Notice that the two strings are joined without an intervening space. To add a space between the two entries (to get Tucson Arizona), use a formula like this one:

=A1&” “&A2

Or, even better, use a comma and a space to produce Tucson, Arizona:

=A1&”, “&A2

Another option is to eliminate the quote characters and use the CHAR function, with an appropriate argument. Note this example of using the CHAR function to represent a comma (44) and a space (32):

=A1&CHAR(44)&CHAR(32)&A2

If you'd like to force a line break between strings, concatenate the strings by using CHAR(10), which inserts a line break character. Also, make sure that you apply the wrap text format to the cell (choose Home⇒Alignment⇒Wrap Text). The following example joins the text in cell A1 and the text in cell B1, with a line break in between:

=A1&CHAR(10)&B1

The following formula returns the string Stop by concatenating four characters returned by the CHAR function:

=CHAR(83)&CHAR(116)&CHAR(111)&CHAR(112)

Here's a final example of using the & operator.

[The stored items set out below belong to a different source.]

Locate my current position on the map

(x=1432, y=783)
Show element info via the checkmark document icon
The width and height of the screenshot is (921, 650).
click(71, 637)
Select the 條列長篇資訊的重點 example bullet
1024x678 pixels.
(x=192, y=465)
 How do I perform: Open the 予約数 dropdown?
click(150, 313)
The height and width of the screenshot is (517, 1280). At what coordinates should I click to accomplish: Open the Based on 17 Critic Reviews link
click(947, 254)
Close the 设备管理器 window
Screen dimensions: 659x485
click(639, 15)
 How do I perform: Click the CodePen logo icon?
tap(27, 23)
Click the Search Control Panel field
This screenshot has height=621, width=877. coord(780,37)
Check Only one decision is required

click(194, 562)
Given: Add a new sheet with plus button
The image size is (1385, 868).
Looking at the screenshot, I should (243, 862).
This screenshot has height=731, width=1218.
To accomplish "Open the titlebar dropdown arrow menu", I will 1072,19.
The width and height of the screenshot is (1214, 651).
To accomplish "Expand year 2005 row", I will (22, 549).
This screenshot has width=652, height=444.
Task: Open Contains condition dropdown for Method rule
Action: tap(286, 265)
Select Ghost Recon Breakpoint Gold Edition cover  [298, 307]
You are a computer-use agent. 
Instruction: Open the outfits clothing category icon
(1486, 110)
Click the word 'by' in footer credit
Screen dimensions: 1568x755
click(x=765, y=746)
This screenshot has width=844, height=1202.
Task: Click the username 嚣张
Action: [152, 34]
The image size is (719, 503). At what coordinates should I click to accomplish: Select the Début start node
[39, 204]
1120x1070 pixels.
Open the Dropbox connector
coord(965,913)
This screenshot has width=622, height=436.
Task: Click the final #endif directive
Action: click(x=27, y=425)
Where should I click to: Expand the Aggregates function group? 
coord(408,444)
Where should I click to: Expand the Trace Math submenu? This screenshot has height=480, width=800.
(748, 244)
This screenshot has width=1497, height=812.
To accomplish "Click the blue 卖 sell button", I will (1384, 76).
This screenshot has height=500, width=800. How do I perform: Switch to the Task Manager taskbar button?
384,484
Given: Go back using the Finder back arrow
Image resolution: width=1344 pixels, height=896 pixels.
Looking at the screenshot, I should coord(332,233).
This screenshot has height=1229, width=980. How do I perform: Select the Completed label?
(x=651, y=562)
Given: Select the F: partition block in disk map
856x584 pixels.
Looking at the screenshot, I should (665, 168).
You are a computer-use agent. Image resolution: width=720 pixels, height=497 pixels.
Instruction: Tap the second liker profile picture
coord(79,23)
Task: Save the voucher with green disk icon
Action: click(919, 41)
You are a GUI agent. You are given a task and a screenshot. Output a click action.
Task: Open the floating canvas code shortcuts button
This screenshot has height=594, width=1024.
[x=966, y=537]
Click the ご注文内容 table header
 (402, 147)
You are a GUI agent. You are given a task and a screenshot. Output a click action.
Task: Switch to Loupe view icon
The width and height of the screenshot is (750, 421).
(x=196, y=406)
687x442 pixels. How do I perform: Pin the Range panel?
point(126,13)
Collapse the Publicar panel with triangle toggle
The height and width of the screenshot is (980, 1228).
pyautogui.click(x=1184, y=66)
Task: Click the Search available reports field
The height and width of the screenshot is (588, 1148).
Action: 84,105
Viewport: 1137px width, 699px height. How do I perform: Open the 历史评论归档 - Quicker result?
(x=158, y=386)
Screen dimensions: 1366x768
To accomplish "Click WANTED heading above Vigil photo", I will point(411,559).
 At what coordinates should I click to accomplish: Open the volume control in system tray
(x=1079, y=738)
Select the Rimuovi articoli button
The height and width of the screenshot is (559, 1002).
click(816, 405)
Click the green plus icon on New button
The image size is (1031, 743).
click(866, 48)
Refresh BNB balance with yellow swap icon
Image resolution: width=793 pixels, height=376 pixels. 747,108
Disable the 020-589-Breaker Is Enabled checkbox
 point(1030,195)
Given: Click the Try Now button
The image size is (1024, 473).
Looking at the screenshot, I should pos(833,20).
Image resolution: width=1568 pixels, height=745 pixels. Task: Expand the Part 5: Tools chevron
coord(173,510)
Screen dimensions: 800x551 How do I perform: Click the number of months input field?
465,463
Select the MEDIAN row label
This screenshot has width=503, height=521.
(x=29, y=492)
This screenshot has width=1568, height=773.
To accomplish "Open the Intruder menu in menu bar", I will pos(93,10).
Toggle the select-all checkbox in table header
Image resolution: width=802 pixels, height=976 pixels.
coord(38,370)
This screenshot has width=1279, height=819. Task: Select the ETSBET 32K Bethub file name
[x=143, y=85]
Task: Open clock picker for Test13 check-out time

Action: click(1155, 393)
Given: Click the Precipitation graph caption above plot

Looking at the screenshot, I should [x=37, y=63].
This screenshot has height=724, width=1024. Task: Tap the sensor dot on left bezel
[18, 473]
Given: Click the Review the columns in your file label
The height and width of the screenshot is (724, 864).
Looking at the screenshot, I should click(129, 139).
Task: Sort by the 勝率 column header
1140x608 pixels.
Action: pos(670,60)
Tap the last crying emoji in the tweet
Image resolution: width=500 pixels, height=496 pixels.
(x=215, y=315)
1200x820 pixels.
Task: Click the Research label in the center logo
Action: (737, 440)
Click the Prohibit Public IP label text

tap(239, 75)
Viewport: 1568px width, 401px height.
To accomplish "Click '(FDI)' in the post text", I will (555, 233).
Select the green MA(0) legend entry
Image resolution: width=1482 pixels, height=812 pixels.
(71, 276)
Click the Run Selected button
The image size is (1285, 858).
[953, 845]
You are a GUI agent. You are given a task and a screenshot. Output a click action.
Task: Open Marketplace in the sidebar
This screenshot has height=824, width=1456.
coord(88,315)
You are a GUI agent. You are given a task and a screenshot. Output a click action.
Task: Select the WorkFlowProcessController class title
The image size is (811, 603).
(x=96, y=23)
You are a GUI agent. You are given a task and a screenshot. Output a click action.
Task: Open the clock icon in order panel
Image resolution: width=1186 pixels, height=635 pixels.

In this case, the formula combines text with the result of an expression that returns the maximum value in column C:

=”The largest value in Column C is “ &MAX(C:C)

note.eps

Excel also has a CONCATENATE function, which takes up to 255 arguments. This function simply combines the arguments into a single string. You can use this function if you like, but using the & operator is usually simpler and results in shorter formulas.

newfeature.eps

In some cases, the Flash Fill feature (introduced in Excel 2013) can substitute for creating formulas that concatenate text. See Chapter 16 for more information.

Displaying formatted values as text

The Excel TEXT function enables you to display a value in a specific number format. Although this function may appear to have dubious value, it does serve some useful purposes, as the examples in this section demonstrate. Figure 5-3 shows a simple worksheet. The formula in cell D5 is

=”The net profit is “ & B3

9781118490457-fg0503.tif

Figure 5-3: The formula in cell D5 doesn't display the formatted number.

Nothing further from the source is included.